As I was feeding the dogs last night in the kennel and as they finished, I opened their kennel door to let them out. Dutchess is nearly always last because there “might” be a smidgen of food or Salmon oil left behind. Everyone eagerly goes out the door but Dutchess. She will linger behind and check all the bowls in each stall. Every single one gets a good licking, and we can be there for hours if she gets even a whiff of food. “Dutchess,” I said in a stern voice because this is a daily routine and she knows what I want sadly walks away. Her next trick is to stand next to the food container and sit. She looks at me, then at the container and back at me and barks as if saying “I’m hungry” Really, when has she never been hungry?
Just last week, I was on the phone and making breakfast too. I had made poached eggs with cheese and a little-smoked paprika along with a piece of a breakfast roll. I heard some grunting, and as I looked around knowing Dutchess was inside, so I was cautious. Everything appeared fine, and I looked back at the sink. “Hey” where is my bread but now I knew. Dutchess was hunkered under the table attempting to get the whole thing in her mouth. I rounded the corner and with her mouth down and full, her eyes up but looking at me, she knew I was on to her. She slowly walked to the door with half of the roll out her mouth gobbling as fast as she could, she knew…

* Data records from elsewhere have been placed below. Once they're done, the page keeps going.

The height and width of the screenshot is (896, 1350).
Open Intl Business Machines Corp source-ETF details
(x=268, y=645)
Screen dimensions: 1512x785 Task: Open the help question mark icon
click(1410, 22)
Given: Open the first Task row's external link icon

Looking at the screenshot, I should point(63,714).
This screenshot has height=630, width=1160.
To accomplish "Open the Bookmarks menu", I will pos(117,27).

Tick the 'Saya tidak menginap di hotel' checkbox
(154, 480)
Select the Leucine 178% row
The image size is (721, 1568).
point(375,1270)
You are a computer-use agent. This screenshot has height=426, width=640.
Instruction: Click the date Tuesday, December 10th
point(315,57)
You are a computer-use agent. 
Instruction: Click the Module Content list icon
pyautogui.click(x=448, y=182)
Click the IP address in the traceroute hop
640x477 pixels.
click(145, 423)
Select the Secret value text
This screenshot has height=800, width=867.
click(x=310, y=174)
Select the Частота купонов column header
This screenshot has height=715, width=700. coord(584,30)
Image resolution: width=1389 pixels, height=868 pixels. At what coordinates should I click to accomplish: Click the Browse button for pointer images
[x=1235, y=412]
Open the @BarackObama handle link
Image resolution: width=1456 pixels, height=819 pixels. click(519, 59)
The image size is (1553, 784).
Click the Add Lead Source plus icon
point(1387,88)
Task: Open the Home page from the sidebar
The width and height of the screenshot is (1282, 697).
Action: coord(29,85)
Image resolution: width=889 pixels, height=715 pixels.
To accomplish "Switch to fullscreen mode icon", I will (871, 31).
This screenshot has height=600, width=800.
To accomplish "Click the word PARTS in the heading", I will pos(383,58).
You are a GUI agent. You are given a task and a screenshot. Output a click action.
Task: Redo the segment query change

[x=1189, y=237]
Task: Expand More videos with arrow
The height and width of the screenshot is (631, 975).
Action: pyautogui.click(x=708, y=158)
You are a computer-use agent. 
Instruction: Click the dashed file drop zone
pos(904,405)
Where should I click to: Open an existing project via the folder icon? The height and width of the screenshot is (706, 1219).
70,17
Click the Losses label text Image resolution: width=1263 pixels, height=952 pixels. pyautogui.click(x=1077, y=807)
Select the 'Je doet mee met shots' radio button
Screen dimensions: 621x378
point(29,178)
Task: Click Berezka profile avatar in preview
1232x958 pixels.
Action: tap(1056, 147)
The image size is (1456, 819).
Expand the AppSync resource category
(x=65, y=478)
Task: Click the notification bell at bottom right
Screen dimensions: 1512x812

When she was training to become a therapy dog, she was picking it up pretty good until she became bored and wanted to do something else. A trick I learned was to rub a pepperoni slice between my fingers and she will follow me to California and back just for a lick. About half way through, we started training for the test. The instructor said part of it was to let the dog take a treat from the qualifier. STOP… Dutchess will gladly take a treat from you but be prepared to have your fingers washed, and she will scrape anything off your hand with her teeth. If any dog touched the hand with any part of their teeth, they are disqualified. After class I went to the instructor and said, we’re finished, she can’t do it and the instructor said that I can deny their request if I wanted to.
The big day came, and I was nervous because how will it look if I don’t do it. It was not a good thing to do, and so I thought we would skip it. As we walked into the testing area and to her glory was a table of food for the instructors and staff. Her ears perked up, and she was in heaven. She looked at me, and in her eyes, I knew we were in trouble. “Can we move a little away from the food?” I said. Knowing if we moved across the street it wouldn’t make a difference, but I had to try.
The test started, and she looked like she was actually interested but maybe it was because she thought she was in for a big buffet after she was finished. Then the question came “can I give your dog a treat?” Knowing she was doing pretty good, and I didn’t have to honor their request, it came out of nowhere, I said “Sure” Oh my God, what did I just say and now it was too late to say no. I don’t know what came over me and we were going to fail on the last command. Everything went into slow motion, the treat came from her pocket, and her hand extended and as it was beginning to lower to her… I screeched “please keep your hand closed until it’s under her chin and place it palm up.”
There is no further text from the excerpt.